Seronegative hepatitis is often complicated by autoimmune disorders and associated severe
disorders especially, fulminant hepatitis of childhood and post-hepatitis aplastic anemia.
Researchers have attempted to identify the cause of these conditions but have been
unsuccessful. Therefore, this study was developed to collect blood and stool samples from
patients with seronegative hepatitis in order to help identify the virus responsible.
While several viruses have been identified as agents of liver inflammation, some proportion
of cases of acute hepatitis are seronegative and show no evidence of prior infection with
known hepatitis viruses A, B, C, or E. Seronegative acute hepatitis is often complicated by
autoimmune phenomena or late severe consequences, especially fulminant hepatitis of
childhood and post-hepatitis aplastic anemia.
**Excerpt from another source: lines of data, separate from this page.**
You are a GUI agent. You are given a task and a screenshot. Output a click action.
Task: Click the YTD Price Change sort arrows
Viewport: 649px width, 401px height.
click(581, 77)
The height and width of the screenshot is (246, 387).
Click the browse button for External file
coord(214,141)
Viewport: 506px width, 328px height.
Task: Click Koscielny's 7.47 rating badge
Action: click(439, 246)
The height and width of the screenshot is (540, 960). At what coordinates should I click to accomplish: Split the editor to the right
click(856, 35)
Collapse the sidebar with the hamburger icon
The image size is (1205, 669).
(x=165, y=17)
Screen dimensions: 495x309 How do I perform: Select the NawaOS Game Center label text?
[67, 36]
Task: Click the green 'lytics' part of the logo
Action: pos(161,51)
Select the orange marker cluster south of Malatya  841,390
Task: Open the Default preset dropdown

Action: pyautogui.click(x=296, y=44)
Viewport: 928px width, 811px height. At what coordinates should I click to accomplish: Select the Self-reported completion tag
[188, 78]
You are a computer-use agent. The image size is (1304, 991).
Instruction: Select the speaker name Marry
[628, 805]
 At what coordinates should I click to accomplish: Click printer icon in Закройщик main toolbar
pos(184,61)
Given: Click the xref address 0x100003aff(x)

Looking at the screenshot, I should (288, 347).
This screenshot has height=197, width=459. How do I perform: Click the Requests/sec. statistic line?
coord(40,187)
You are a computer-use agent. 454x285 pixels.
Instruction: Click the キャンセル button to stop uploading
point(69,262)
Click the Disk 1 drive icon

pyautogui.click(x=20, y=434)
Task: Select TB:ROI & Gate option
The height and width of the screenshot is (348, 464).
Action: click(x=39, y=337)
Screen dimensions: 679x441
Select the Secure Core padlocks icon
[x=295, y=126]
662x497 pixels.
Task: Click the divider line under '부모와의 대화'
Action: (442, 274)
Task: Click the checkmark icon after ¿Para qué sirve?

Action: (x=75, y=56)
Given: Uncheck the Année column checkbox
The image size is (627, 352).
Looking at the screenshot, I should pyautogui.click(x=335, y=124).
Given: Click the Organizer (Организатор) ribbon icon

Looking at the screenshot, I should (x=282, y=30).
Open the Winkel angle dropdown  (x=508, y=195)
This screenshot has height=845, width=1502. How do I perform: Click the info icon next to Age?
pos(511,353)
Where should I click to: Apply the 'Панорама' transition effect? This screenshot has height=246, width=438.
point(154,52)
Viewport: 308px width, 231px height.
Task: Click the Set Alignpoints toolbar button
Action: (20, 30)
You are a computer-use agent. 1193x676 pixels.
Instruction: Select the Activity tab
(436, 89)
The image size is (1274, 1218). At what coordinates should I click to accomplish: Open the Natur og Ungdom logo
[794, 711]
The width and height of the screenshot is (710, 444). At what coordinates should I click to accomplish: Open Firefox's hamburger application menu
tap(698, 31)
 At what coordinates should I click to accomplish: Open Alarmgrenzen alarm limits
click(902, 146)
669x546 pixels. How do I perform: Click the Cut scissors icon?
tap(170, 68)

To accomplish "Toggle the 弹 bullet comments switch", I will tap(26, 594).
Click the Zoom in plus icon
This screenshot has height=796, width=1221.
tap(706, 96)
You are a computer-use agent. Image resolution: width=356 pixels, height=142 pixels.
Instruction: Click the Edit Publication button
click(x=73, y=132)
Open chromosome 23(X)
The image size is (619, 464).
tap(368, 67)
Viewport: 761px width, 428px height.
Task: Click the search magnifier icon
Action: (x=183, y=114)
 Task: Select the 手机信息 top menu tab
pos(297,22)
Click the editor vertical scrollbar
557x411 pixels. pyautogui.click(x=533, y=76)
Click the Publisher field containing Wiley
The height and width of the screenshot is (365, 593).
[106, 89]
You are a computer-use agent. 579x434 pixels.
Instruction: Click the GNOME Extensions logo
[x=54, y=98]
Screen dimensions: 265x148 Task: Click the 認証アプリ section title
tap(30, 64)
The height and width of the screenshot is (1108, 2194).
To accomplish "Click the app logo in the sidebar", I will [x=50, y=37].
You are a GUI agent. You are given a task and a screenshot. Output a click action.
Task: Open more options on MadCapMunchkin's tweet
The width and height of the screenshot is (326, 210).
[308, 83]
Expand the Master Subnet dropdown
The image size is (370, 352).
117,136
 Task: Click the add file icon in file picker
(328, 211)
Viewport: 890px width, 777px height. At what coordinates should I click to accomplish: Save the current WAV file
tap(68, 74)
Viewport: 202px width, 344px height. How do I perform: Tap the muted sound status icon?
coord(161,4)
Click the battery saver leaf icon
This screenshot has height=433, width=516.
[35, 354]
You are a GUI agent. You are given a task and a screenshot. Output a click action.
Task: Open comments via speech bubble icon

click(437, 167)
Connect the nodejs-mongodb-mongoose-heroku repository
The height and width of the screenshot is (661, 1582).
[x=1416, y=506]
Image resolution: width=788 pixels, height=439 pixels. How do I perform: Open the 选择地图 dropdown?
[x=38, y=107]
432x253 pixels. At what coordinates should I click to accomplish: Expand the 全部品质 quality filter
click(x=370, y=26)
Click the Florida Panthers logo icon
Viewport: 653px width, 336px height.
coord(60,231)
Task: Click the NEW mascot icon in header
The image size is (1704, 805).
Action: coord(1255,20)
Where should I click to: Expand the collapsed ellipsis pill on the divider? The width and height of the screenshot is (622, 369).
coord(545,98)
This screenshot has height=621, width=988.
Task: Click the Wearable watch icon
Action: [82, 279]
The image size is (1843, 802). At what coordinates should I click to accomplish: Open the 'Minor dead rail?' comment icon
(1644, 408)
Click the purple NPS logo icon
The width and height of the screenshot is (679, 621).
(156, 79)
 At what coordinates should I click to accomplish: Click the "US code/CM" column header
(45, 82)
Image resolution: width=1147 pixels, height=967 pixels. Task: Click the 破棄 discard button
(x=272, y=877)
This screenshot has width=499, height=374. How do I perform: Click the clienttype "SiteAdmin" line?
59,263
Efforts in the Hematology Branch to identify
an infectious agent in these latter two syndromes have been unsuccessful, probably because
they are immune-mediated and also accompanied by massive tissue destruction. We now propose
systematic collection of blood and fecal samples from patients with seronegative acute
hepatitis for purposes of virus identification research. Samples will be collected from
patients in United States Army clinics; patient identifiers will be employed.